Since 2bits moved into using VPS (Virtual Private Servers) when Xen became available we did not have to directly use other technologies, such as Virtuozzo, OpenVZ (free version of Virtuozzo), or the older User Mode Linux.

However, two recent cases proved what we have suspected for a long time: that indeed Xen is superior to competing technologies when it comes to performance.

In one case, a client contacted us for tuning a slow system. The system gets some 75,000 page views per day on weekdays, and page generation times were 2 seconds or more, and was running on a Virtuozzo host.
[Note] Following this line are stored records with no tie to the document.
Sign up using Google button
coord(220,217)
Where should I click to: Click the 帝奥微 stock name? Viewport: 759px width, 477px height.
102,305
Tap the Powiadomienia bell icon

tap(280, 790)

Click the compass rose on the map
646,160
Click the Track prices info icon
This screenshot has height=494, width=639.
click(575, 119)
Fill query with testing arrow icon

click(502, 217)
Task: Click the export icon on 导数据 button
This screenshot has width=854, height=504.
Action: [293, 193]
2bits cloned the site on a test machine ran timing benchmarks, and found that it peformed faster on the test machine. Then we cut off the external traffic from the live machine using Apache LIMIT directives, and found that page generation times have not improved. Our recommendation to the client was to move to another host. They chose to go for a dedicated server, and that solved their problems.
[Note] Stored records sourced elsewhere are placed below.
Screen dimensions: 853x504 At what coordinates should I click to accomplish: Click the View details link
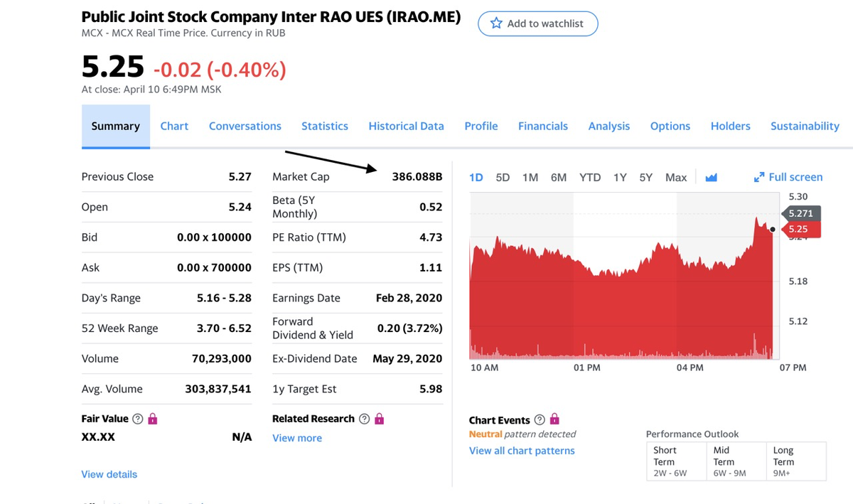109,474
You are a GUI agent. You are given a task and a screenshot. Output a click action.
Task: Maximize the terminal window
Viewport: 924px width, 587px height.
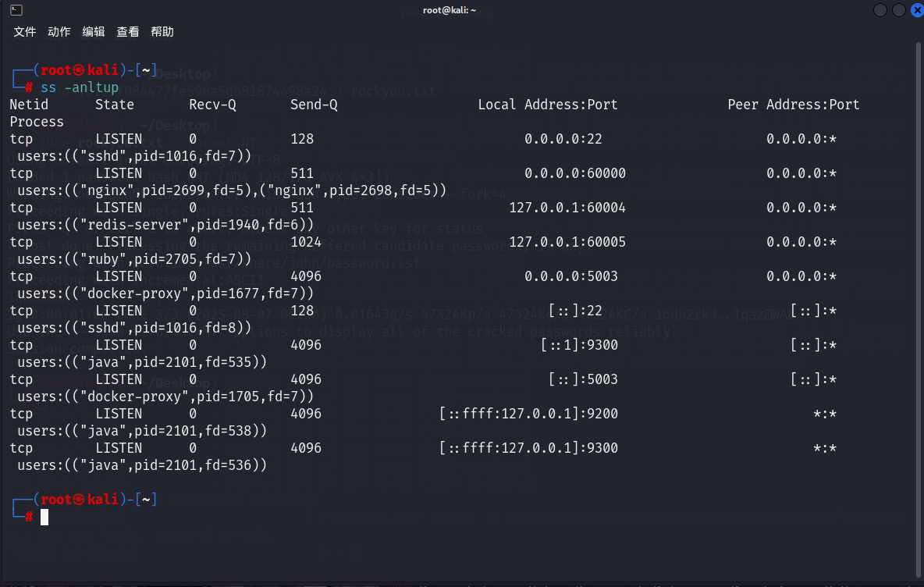click(899, 10)
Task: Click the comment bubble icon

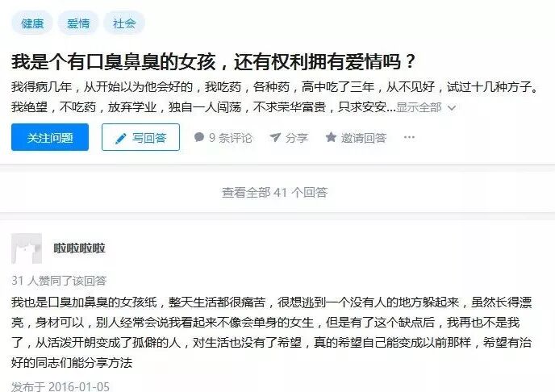Action: [199, 137]
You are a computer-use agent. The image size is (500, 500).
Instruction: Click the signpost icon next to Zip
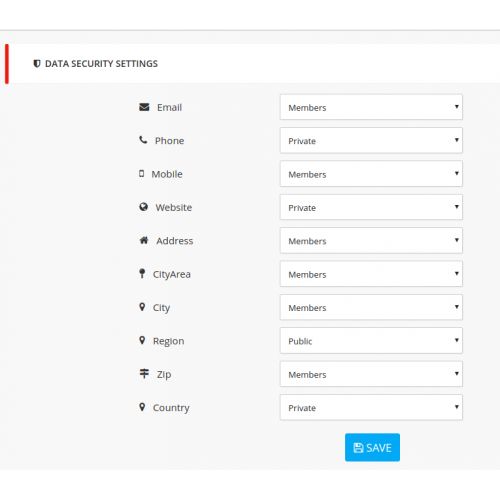coord(144,373)
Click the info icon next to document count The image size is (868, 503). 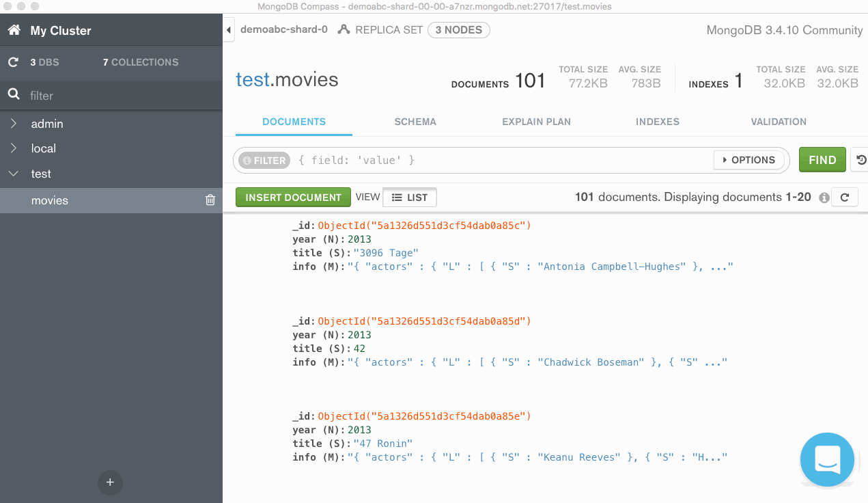(x=824, y=198)
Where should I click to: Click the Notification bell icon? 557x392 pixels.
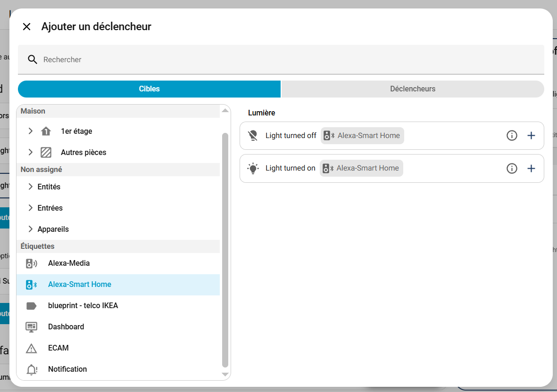(31, 369)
In a second case, someone posted a request in the forums, where he was getting page generation times of 2+ seconds, while the query components were only 700-800 ms. Upon checking the output of phpinfo, it was apparent that they used OpenVZ. The user was trusting enough to send over a copy of the site's database and files, and we installed it on a Xen VPS.

The results were page execution time of 300 to 600 ms on Xen, as opposed to 2000+ on OpenVZ.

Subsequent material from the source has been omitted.